-------- 文本段落
很喜欢《长安三万里》,点映场连刷两遍。


(资料图片)

简单聊聊观感。

说“剧透”不太恰当。

《长安三万里》中出现的名篇,比如举头望明月低头思故乡,影院里学龄前小朋友都能流利背诵。

没啥好“透”能“透”的。

同样,李白流放夜郎、高适封侯,重要事件走势等等,都是已知项。

还是没啥好透的。

不过,背过诗和“知道电影里将如何呈现诗”也不是一回事。

所以,还是例牌声明一句“以下内容含剧透,请还没看片的朋友们先收藏”。

一,具象化的千古名篇

《长安三万里》中出现了很多名篇,真“刻入DNA”水平。

句子一出,灵魂DNA疯狂动动动动动。

电影也并非悉数干巴巴背诵,而是以画以乐以光影,表达层次很丰富。

最简略的第一种,是人物出场介绍、直接吟咏。

比如王昌龄、岑参

更为直观的第二种,是水墨意境。

李白和高适在黄鹤楼读“黄鹤一去不复返,白云千载空悠悠”。

墨迹龙飞凤舞,将“晴川历历汉阳树、芳草萋萋鹦鹉洲”“日暮乡关何处是,烟波江上使人愁”直观呈现出。

字迹飞动本是常见的转场动态手法,而此处呈现,首先,符合高适早年读书困难、看见字就变成小蝌蚪的角色初始设定;

其次,从“字变成小蝌蚪”到“字龙飞凤舞”,是若干年苦读的积累和进步,同时也是被佳句光芒洗礼照耀的长进。
----------------
-------- 所给数据
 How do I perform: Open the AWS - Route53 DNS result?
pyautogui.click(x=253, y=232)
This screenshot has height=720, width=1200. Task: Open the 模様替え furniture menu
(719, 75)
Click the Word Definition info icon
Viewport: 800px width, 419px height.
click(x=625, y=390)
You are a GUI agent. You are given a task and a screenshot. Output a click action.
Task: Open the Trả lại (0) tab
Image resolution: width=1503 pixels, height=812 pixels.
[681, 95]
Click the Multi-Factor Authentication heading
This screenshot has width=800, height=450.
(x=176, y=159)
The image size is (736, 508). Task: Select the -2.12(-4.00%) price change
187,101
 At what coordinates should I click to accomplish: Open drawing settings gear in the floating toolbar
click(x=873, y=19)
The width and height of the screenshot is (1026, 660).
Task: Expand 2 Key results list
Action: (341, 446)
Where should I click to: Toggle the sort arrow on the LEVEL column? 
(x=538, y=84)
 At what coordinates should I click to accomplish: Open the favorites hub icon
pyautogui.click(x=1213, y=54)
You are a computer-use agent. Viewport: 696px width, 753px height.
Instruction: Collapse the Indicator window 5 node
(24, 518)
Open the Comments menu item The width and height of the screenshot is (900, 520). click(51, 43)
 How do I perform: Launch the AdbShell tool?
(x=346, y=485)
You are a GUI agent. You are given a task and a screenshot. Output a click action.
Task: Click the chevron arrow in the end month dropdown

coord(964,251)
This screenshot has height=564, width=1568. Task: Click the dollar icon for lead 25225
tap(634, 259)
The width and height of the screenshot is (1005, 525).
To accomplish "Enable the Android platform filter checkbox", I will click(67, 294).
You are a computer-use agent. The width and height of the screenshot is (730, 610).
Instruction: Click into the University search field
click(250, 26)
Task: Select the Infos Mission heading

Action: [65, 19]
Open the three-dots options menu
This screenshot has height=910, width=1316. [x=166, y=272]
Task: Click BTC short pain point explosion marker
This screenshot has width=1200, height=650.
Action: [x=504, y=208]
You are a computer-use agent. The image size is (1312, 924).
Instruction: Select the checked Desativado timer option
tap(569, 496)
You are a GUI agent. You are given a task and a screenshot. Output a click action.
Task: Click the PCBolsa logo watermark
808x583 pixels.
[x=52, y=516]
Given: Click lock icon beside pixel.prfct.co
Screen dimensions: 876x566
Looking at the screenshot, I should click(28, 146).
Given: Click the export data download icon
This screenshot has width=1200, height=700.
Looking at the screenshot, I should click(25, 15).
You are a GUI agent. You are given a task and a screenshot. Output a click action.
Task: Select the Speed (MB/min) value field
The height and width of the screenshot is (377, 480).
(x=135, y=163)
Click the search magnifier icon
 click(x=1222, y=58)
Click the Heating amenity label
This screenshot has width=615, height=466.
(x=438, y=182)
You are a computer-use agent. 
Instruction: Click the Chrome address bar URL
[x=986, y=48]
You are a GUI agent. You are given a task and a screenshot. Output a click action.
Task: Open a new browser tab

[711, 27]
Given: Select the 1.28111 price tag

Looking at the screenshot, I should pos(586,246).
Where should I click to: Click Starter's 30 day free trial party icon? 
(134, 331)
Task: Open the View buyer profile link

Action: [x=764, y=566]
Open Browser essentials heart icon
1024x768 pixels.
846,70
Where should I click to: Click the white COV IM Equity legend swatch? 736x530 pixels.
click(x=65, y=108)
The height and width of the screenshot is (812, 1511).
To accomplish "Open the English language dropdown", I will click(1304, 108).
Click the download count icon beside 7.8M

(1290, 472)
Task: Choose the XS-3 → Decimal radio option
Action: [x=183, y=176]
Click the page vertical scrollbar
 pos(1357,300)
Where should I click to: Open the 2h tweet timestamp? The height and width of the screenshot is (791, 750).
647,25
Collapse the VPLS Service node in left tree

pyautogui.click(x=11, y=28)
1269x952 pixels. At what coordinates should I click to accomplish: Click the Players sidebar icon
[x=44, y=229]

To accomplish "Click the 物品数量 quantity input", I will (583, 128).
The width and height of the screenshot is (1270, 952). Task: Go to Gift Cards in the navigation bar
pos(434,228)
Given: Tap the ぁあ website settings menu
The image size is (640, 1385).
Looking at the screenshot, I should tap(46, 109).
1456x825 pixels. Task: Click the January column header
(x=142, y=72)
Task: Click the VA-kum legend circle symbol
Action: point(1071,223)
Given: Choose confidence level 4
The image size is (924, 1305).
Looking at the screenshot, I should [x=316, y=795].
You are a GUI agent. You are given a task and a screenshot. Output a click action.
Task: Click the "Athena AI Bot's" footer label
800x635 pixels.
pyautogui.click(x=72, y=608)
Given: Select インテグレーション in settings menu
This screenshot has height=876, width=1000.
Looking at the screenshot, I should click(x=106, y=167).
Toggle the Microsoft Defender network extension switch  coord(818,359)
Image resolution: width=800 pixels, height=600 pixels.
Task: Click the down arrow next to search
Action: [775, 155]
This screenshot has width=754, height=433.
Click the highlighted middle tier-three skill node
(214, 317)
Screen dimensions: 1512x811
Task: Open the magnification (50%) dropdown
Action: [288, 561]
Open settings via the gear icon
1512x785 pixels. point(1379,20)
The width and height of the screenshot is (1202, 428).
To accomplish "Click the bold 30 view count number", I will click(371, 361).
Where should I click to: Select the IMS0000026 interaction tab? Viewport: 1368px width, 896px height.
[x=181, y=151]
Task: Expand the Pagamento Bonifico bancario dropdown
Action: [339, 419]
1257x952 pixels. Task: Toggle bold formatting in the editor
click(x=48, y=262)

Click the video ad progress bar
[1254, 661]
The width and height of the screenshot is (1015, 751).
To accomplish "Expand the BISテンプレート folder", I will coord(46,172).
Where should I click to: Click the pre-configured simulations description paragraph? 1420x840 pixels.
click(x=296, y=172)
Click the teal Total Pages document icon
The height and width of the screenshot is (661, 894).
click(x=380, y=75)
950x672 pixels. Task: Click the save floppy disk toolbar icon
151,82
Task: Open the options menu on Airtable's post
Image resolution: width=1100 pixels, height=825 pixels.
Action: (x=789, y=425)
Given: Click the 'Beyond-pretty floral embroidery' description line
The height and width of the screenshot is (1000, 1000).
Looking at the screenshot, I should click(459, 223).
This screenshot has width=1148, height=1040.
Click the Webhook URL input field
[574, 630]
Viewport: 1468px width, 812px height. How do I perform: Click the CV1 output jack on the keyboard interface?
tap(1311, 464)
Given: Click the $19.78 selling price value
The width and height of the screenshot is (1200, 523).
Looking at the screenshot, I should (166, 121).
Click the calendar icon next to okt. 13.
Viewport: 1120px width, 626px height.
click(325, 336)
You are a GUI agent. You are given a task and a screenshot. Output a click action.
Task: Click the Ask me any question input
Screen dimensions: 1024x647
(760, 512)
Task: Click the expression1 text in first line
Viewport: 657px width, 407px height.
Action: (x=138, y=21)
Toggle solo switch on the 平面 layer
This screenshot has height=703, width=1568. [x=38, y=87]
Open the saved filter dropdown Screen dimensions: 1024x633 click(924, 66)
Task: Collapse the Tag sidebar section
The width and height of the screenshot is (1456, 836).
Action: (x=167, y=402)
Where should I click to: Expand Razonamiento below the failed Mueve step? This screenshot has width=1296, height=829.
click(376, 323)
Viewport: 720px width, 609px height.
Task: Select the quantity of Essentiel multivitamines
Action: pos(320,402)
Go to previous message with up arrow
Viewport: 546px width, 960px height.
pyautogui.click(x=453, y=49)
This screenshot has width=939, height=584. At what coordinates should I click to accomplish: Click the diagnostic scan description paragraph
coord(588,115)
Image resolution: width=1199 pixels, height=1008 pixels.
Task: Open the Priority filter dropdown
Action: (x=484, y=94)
----------------
* 挑战题 1
判断下列说法是否与这篇影评相符,逐条回答“是”或“否”,并原样引用影评中起决定作用的字句:(a) 作者在点映场看了两遍这部电影;(b) 电影中的名篇都是以干巴巴背诵的方式出现的;(c) 李白和高适在黄鹤楼读诗。
* 挑战题 2
请照原文抄写这篇影评中从“同样,李白流放夜郎、高适封侯,重要事件走势等等,都是已知项。”起,到“句子一出,灵魂DNA疯狂动动动动动。”为止(含这几个字)的部分。
* 挑战题 3
列出这篇影评中提到名字的全部人物。

* 练习结果 1
(a) 是。“点映场连刷两遍”
(b) 否。“电影也并非悉数干巴巴背诵”
(c) 是。“李白和高适在黄鹤楼读”

* 练习结果 2
同样,李白流放夜郎、高适封侯,重要事件走势等等,都是已知项。

还是没啥好透的。

不过,背过诗和“知道电影里将如何呈现诗”也不是一回事。

所以,还是例牌声明一句“以下内容含剧透,请还没看片的朋友们先收藏”。

一,具象化的千古名篇

《长安三万里》中出现了很多名篇,真“刻入DNA”水平。

句子一出,灵魂DNA疯狂动动动动动。

* 练习结果 3
李白、高适、王昌龄、岑参